MIS 587 Business Intelligence: March 2012

Saturday, March 24, 2012

Dimensional Modeling is an important part when attempting to create business intelligence out of pure data. In order to understand dimensional modeling, we first need to differentiate the difference between OLAP and OLTP. OLAP is online analytical processing, and is used for analysis. OLAP needs to have more historical information so that you can understand trends and prior data. OLTP is online transaction processing where you record information and insert it into databases. OLTP has a lot of data manipulation in terms of updating, inserting, and deleting rows in databases. On the other hand OLAP only needs read access to the data since there is not manipulation in OLAP.

Below is an image to describe the difference visually:

Source: http://datawarehouse4u.info/OLTP-vs-OLAP.html

Another key difference that this article mentions is that OLTP has a more normalized database structure, whereas OLAP will have less normalized relations. This brings us to dimensional modeling with various types of schema.

Star Schema requires fact tables and dimension tables. A dimension can categorize data so that users can interact with the data warehouse in different ways. Dimensions are typically small with not too many rows. A fact table is created by having measures or numberic facts that want to be analyzed, and multiple foreign keys to connect to the various dimensions. Fact tables will continue growing and can be very large, which will make processing time longer.

Source: http://oracle-online-help.blogspot.com/2006/11/star-vs-snowflake-schema.html

Snowflake schema is a more complex version of a Star schema where the dimensions are more normalized. Fact tables connect to the dimensions similarly to star schema, but then they can also connect to dimensions through dimensions, which can be defined through various relationships.

Source: http://datawarehouse4u.info/OLTP-vs-OLAP.html

Data warehouses can use a hybrid approach of star and snowflake schema if they want to normalize only certain dimensions. This can be beneficial so that the structure is not too complex, but allows the user to do the necessary analysis.

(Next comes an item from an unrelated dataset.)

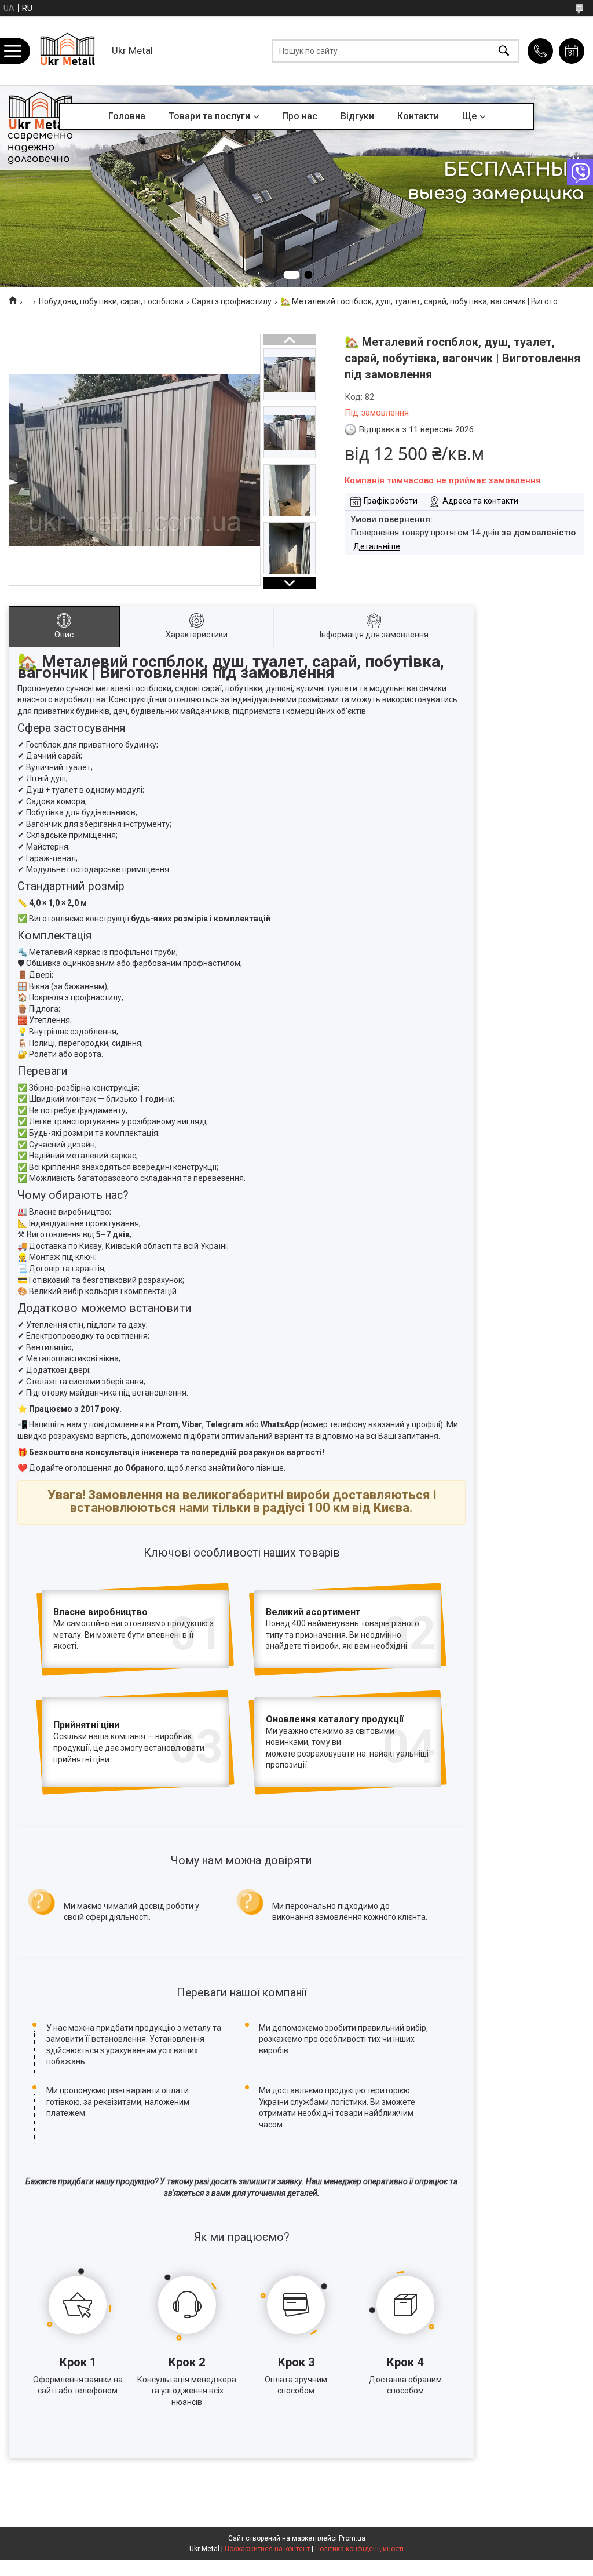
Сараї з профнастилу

As illustrated, dimensional modeling is an important part of data warehousing and the schema defines the structure. Analysis is much better with a correct data warehouse instead of using the database structures to perform similar analysis. I have been using SQL Server 2005/2008 to develop data warehouses and specific cubes. I am currently looking into SQL 2012 to see the additional features and functionality that it offers.

Tuesday, March 20, 2012

This week in Business Intelligence we had an introduction to understanding the necessary steps to get to dashboards, reports, and various analytics. Cleaning the data is a very time consuming component of data warehousing, but you need to have clean data in order to have useful analysis. Giving bad recommendations due to bad data will not be useful.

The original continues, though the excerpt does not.